**WHAT YOU NEED TO DO**
With the line containing "Blog (337, 2496)" as the starting point, output the remaining lines of the data exactly as they are, through the last.

**RECORDS FOR PROCESSING**

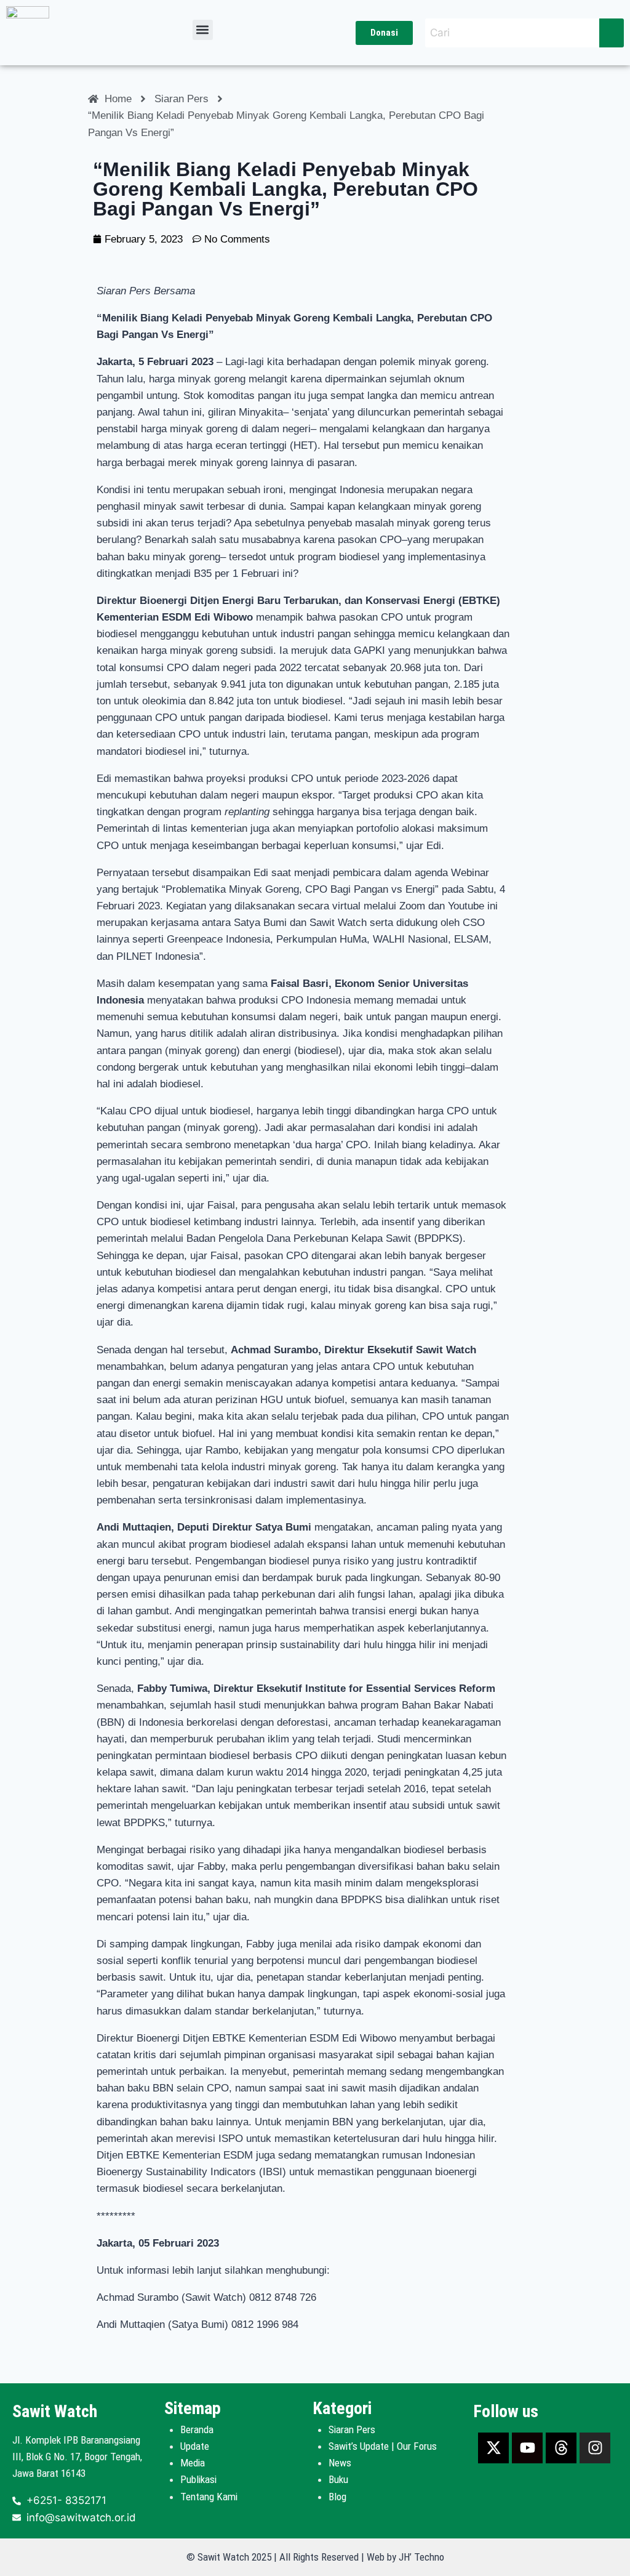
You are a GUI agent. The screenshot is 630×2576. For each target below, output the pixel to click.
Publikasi (198, 2479)
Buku (338, 2479)
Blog (337, 2496)
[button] (203, 30)
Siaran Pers (352, 2429)
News (340, 2463)
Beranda (196, 2429)
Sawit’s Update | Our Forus (383, 2446)
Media (192, 2463)
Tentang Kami (208, 2496)
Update (194, 2446)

**SOLUTION TO THE EXERCISE**
Blog (337, 2496)
[button] (203, 30)
Siaran Pers (352, 2429)
News (340, 2463)
Beranda (196, 2429)
Sawit’s Update | Our Forus (383, 2446)
Media (192, 2463)
Tentang Kami (208, 2496)
Update (194, 2446)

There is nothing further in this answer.